_Input data_

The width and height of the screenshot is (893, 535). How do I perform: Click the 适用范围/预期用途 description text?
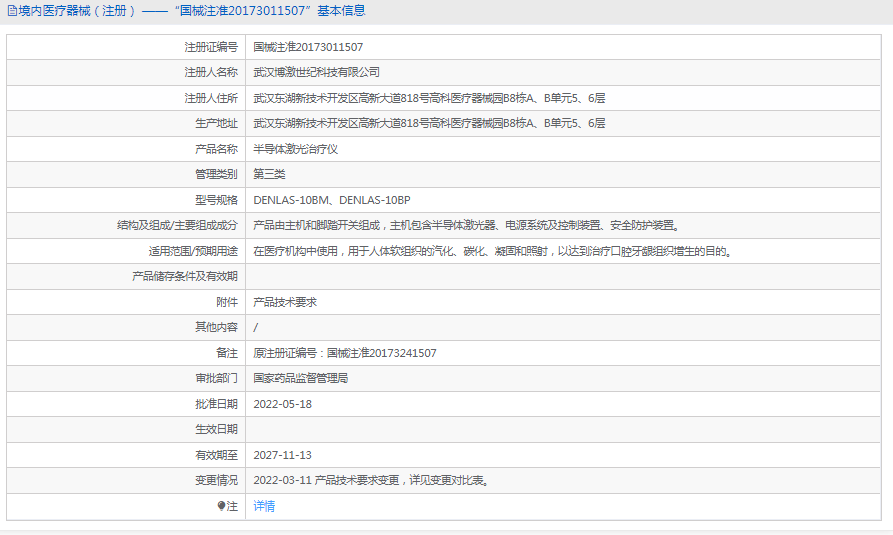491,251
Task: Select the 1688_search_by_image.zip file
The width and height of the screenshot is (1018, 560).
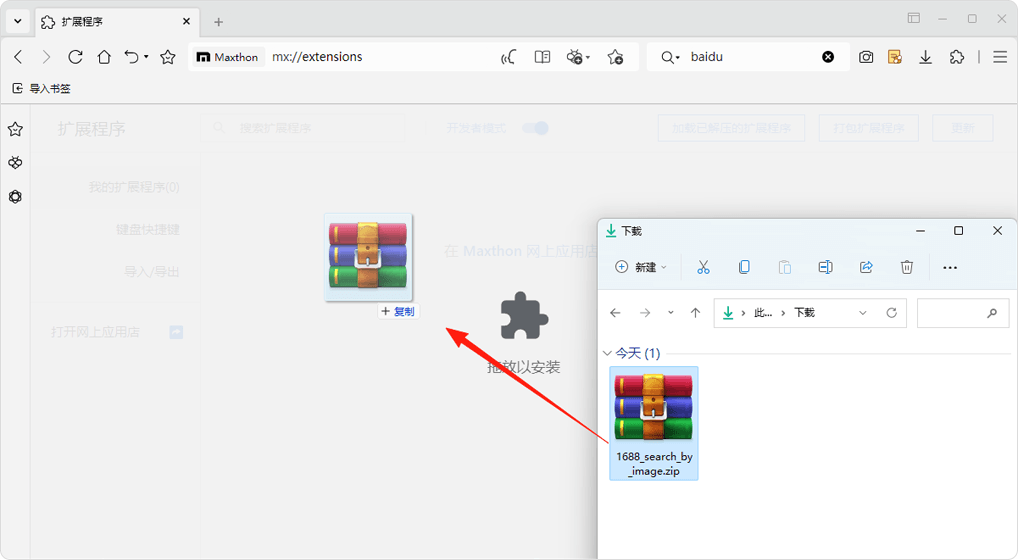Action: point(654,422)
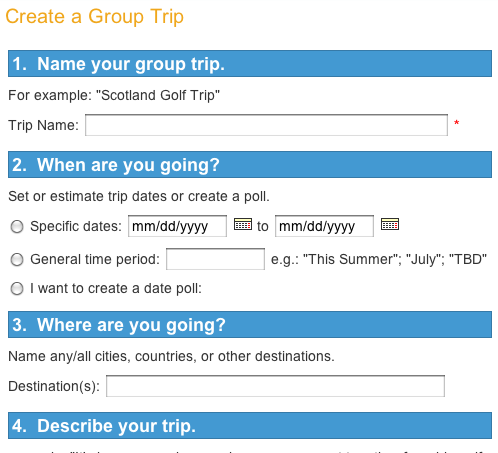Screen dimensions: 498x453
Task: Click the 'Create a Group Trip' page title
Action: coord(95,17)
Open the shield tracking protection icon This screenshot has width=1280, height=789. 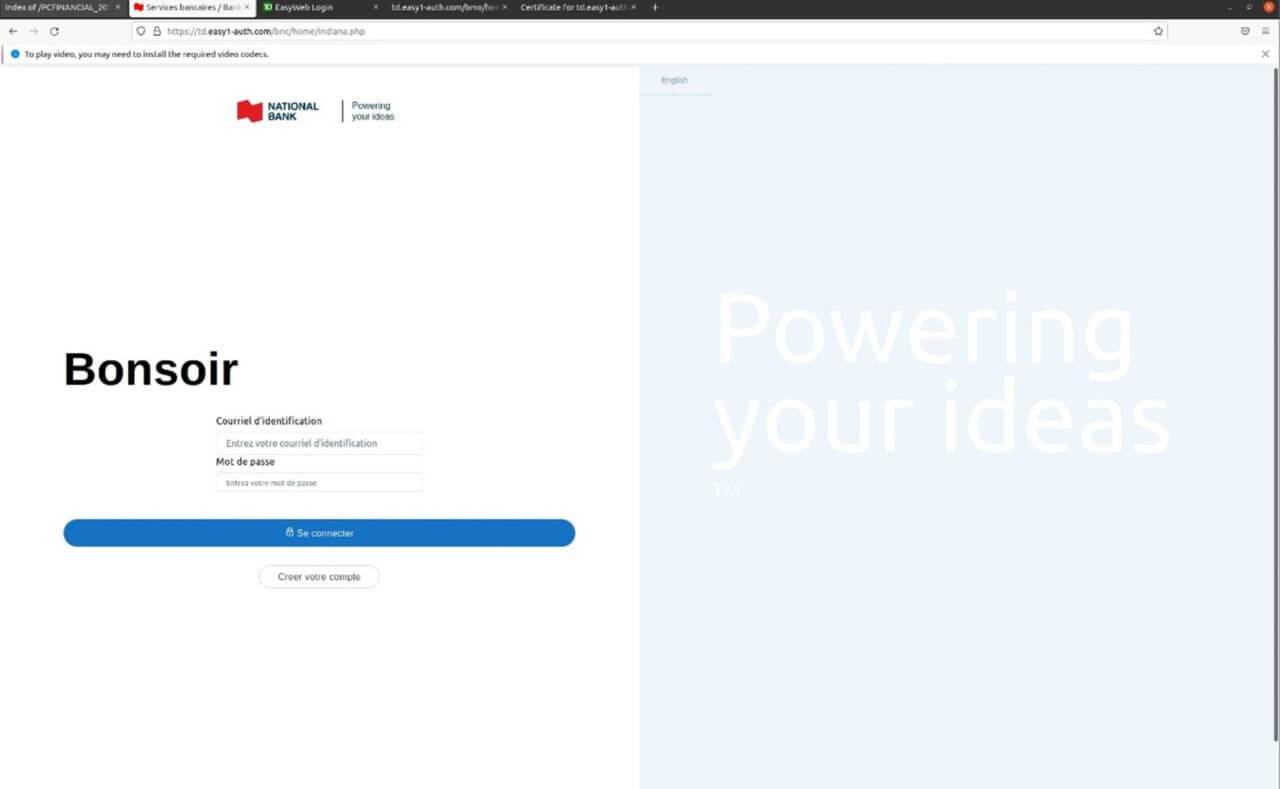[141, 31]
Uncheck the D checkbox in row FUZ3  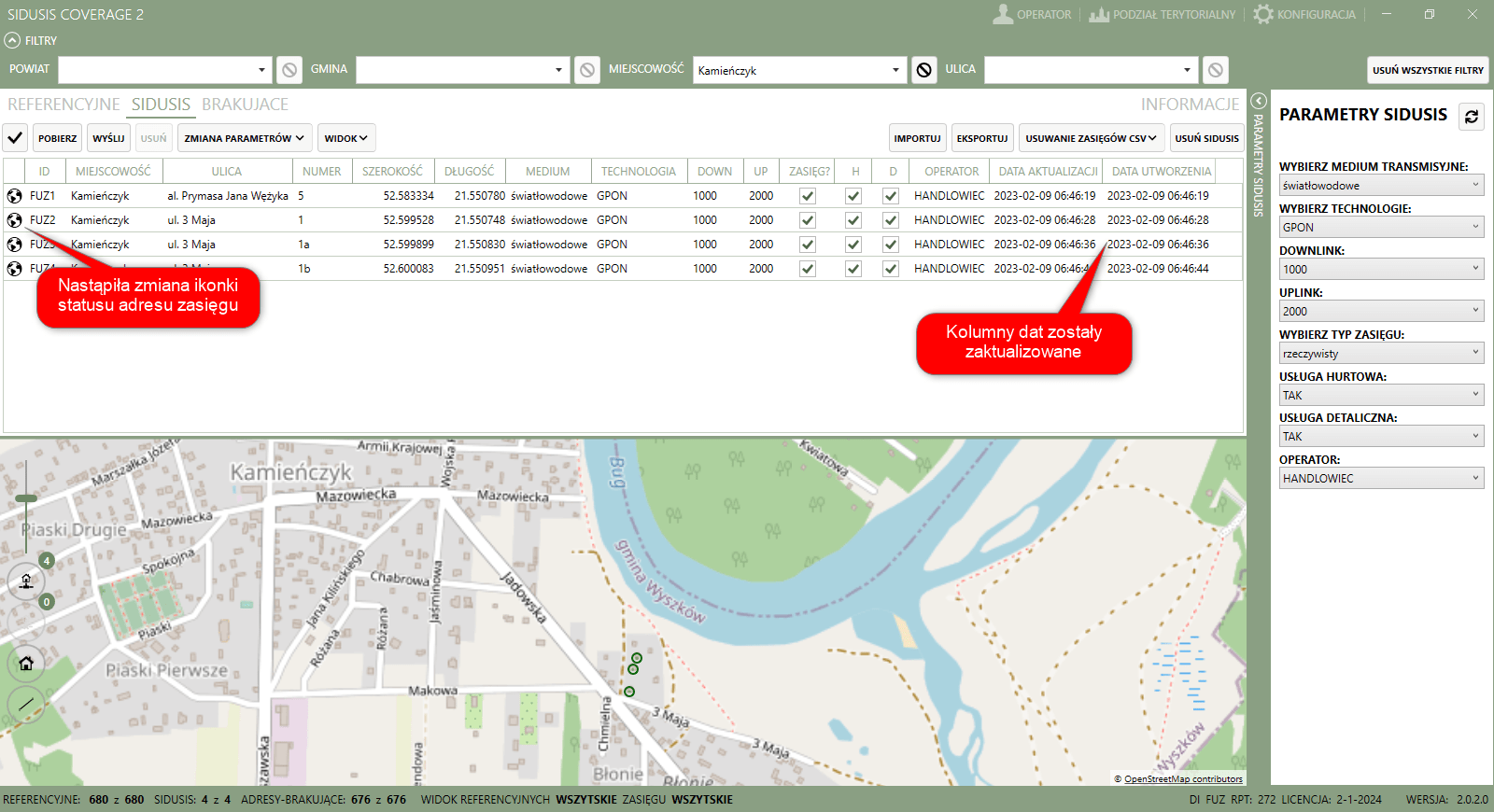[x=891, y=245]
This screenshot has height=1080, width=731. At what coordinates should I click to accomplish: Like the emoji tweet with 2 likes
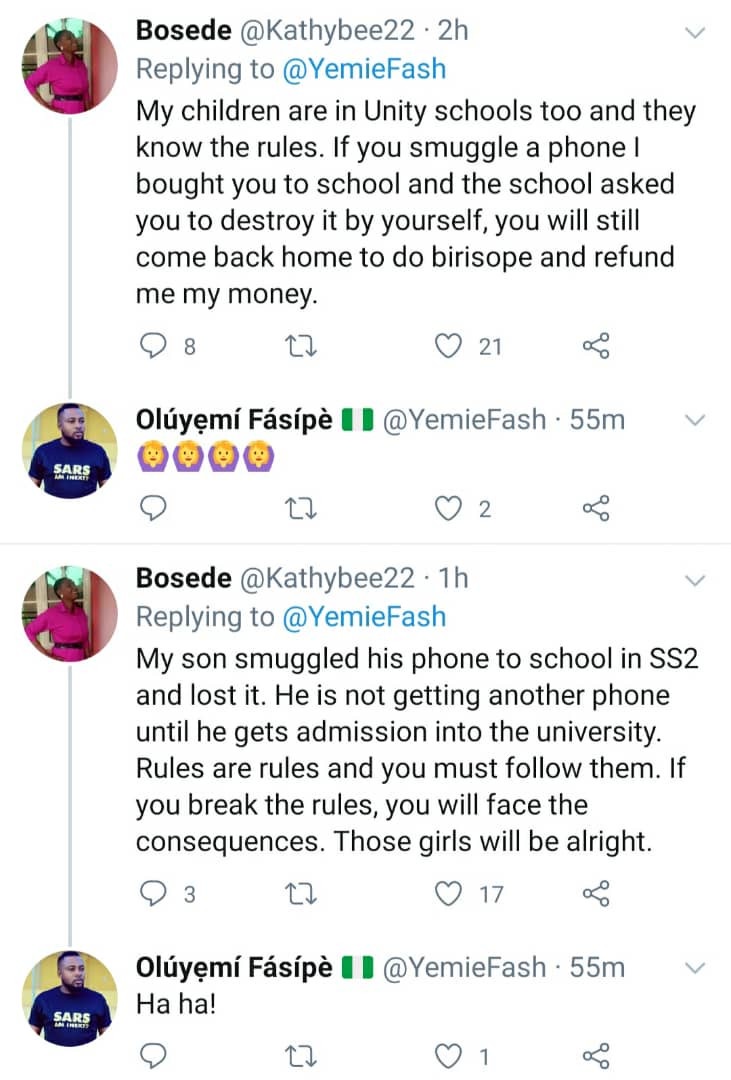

_Task directions_
Render everything from the line that contains "Task: Select the" down to the line that contains "Action: coord(95,17)" in the listing as a numbered list, skipping blank lines and leaving out the pictures.

_Problem solution_
1. Task: Select the 1688_search_by_image.zip file
2. The width and height of the screenshot is (1018, 560).
3. Action: point(654,422)
4. Screen dimensions: 498x453
5. Task: Click the 'Create a Group Trip' page title
6. Action: coord(95,17)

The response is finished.